Mir ist, als träumte ich! – –
–
Aber nun ist mir vor lauter
Freude der Erinnerungen an jenen großen Tag beim Schreiben „der Gaul durchgegangen“.
Und der arme Leser weiß gar nicht recht, wo wir uns eigentlich befinden.
Zwischen Siegen und
Dillenburg führt die Landstraße über einen der höchsten Punkte dieses
Berglandes. Man nennt ihn den Rödgen.
Dort stehen nur ein paar Häuser: zwei Bauernhöfe, ein Kurhaus, ein Pfarrhaus
und eine herrliche, sehr alte, große Kirche.
In der dortigen Gegend hat
Gott im vorigen Jahrhundert gewaltige Erweckungen gegeben. Und bis zum heutigen
Tage ist das „fromme Siegerland“ bekannt durch ein reges geistliches Leben.

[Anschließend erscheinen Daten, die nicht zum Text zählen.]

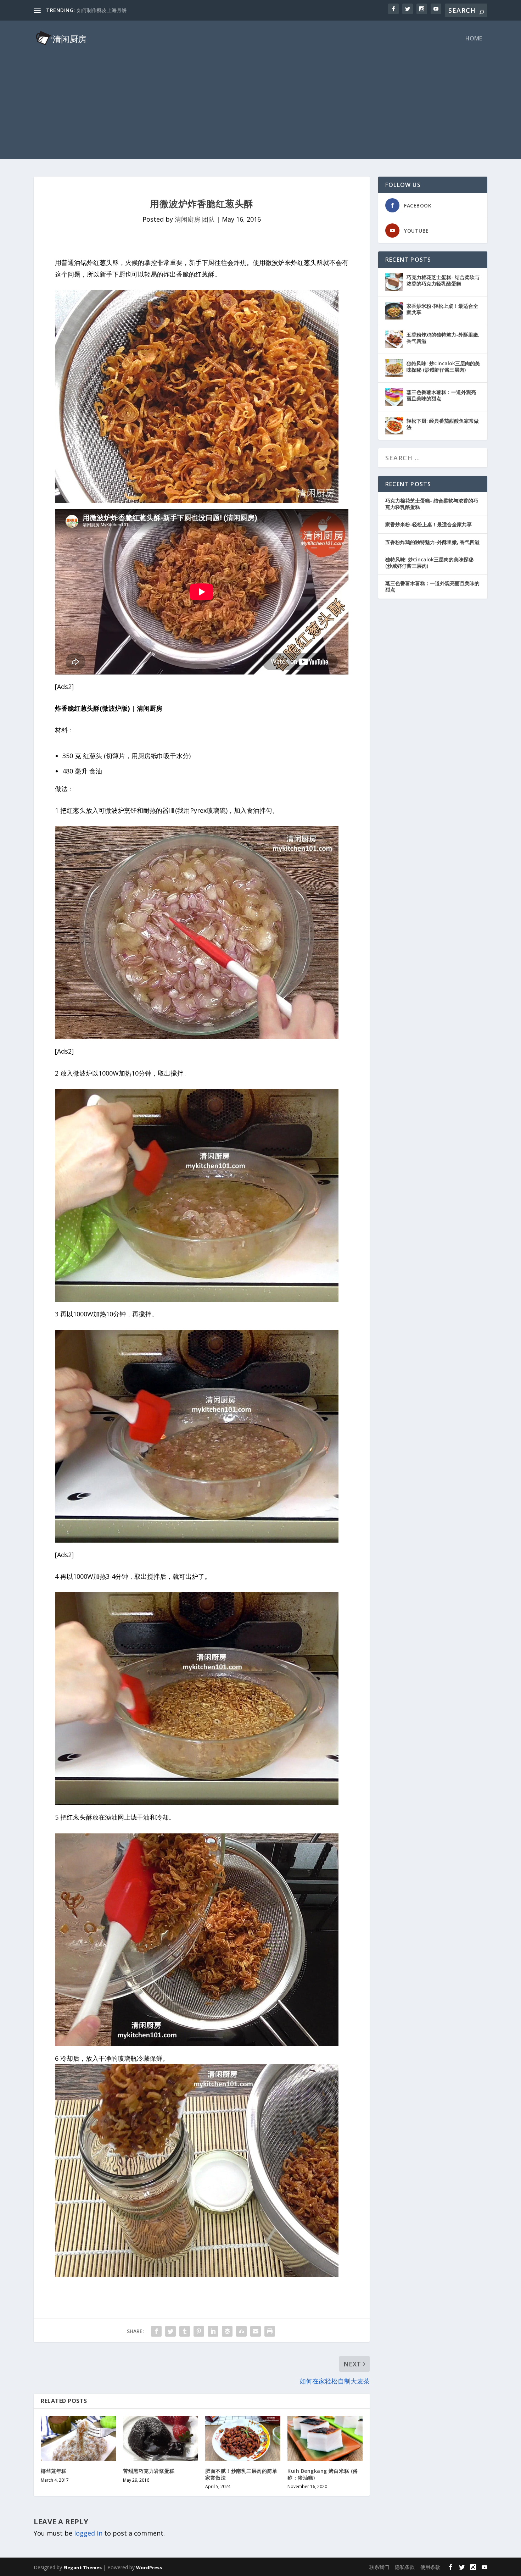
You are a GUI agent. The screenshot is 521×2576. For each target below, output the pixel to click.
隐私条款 (405, 2567)
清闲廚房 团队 (195, 219)
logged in (88, 2533)
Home (473, 38)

Dies hatte sich auch gezeigt bei den Missionsfesten auf dem Rödgen,
zu denen in früheren Jahren immer sehr viel junges Volk herbeigeströmt war.
Das hatte die Machthaber des
„Dritten Reiches“ verstimmt. Und so hatte man die Feste verboten.
Nun waren die Fesseln
gefallen. Zum ersten Mal wieder sollte Jugendmissionsfest auf dem Rödgen gefeiert werden!
Wie ein Feuer war diese
Botschaft durch das Land gegangen. „Jugendmissionsfest auf dem Rödgen!“ Da strömte das Volk herbei! Und aller Jammer der
Zeit, alle Sorgen und Nöte gingen unter in der unbeschreiblichen Freude, die
über dem Volke Gottes liegt, wenn man „zusammenkommt“.
Das sah ich aus dem Fenster
des hochgelegenen Pfarrhauses. Auf allen Wegen zog es heran. Von allen Richtungen
her klangen Posaunen!
Wie schnell war ich in den
Kleidern! Und nun hinunter!
Als ich die junge Pfarrfrau
sah, ging mir ein Stich durchs Herz. Auch hier hatte der Jammer der Zeit seine
dunklen Fittiche gebreitet: Der Pfarrer war in Russland vermisst. Die junge
Frau hatte wohl das Leid am Morgen schon vor den Thron der Gnade hingelegt. Und
nun freute sie sich mit den Fröhlichen.
Welch ein Gewimmel unter den
alten Bäumen vor dem Haus, im Pfarrgarten, am Waldrand, auf den Wiesen!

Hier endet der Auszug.